> [YOUR GOAL] Would you print every entry exactly as it appears?

Stored items

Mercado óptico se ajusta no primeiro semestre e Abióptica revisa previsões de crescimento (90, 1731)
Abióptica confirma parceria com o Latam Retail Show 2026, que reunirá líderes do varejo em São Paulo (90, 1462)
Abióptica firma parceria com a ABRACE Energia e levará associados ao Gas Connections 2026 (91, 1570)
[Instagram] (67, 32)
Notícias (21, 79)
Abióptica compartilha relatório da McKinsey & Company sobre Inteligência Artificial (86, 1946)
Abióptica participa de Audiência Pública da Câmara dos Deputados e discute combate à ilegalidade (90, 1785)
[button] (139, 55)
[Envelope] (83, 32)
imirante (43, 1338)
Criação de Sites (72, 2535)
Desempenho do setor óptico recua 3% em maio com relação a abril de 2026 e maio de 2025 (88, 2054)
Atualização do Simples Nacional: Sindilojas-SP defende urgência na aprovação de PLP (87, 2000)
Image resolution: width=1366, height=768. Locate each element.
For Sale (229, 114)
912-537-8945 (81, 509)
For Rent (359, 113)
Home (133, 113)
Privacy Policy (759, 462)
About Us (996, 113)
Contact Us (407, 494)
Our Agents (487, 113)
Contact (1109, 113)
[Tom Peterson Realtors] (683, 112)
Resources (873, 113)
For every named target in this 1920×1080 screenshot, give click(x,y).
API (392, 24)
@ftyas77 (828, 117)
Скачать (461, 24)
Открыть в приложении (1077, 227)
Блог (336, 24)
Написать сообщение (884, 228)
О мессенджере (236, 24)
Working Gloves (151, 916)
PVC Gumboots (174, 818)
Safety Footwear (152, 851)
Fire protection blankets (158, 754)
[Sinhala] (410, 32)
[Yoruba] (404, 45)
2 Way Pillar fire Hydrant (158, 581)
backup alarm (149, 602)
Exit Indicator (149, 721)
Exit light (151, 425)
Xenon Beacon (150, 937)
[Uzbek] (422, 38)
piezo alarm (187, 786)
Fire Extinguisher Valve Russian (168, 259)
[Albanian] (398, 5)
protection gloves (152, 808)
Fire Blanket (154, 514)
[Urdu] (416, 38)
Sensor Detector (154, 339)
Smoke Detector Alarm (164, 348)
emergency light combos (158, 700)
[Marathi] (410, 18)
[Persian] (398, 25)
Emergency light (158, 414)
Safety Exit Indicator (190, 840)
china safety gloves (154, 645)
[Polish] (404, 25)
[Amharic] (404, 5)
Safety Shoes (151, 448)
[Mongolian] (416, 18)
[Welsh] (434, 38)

> [REPLY TO THE EXERCISE]
Mercado óptico se ajusta no primeiro semestre e Abióptica revisa previsões de crescimento (90, 1731)
Abióptica confirma parceria com o Latam Retail Show 2026, que reunirá líderes do varejo em São Paulo (90, 1462)
Abióptica firma parceria com a ABRACE Energia e levará associados ao Gas Connections 2026 (91, 1570)
[Instagram] (67, 32)
Notícias (21, 79)
Abióptica compartilha relatório da McKinsey & Company sobre Inteligência Artificial (86, 1946)
Abióptica participa de Audiência Pública da Câmara dos Deputados e discute combate à ilegalidade (90, 1785)
[button] (139, 55)
[Envelope] (83, 32)
imirante (43, 1338)
Criação de Sites (72, 2535)
Desempenho do setor óptico recua 3% em maio com relação a abril de 2026 e maio de 2025 (88, 2054)
Atualização do Simples Nacional: Sindilojas-SP defende urgência na aprovação de PLP (87, 2000)
Image resolution: width=1366, height=768. Locate each element.
For Sale (229, 114)
912-537-8945 (81, 509)
For Rent (359, 113)
Home (133, 113)
Privacy Policy (759, 462)
About Us (996, 113)
Contact Us (407, 494)
Our Agents (487, 113)
Contact (1109, 113)
[Tom Peterson Realtors] (683, 112)
Resources (873, 113)
For every named target in this 1920×1080 screenshot, give click(x,y).
API (392, 24)
@ftyas77 (828, 117)
Скачать (461, 24)
Открыть в приложении (1077, 227)
Блог (336, 24)
Написать сообщение (884, 228)
О мессенджере (236, 24)
Working Gloves (151, 916)
PVC Gumboots (174, 818)
Safety Footwear (152, 851)
Fire protection blankets (158, 754)
[Sinhala] (410, 32)
[Yoruba] (404, 45)
2 Way Pillar fire Hydrant (158, 581)
backup alarm (149, 602)
Exit Indicator (149, 721)
Exit light (151, 425)
Xenon Beacon (150, 937)
[Uzbek] (422, 38)
piezo alarm (187, 786)
Fire Extinguisher Valve Russian (168, 259)
[Albanian] (398, 5)
protection gloves (152, 808)
Fire Blanket (154, 514)
[Urdu] (416, 38)
Sensor Detector (154, 339)
Smoke Detector Alarm (164, 348)
emergency light combos (158, 700)
[Marathi] (410, 18)
[Persian] (398, 25)
Emergency light (158, 414)
Safety Exit Indicator (190, 840)
china safety gloves (154, 645)
[Polish] (404, 25)
[Amharic] (404, 5)
Safety Shoes (151, 448)
[Mongolian] (416, 18)
[Welsh] (434, 38)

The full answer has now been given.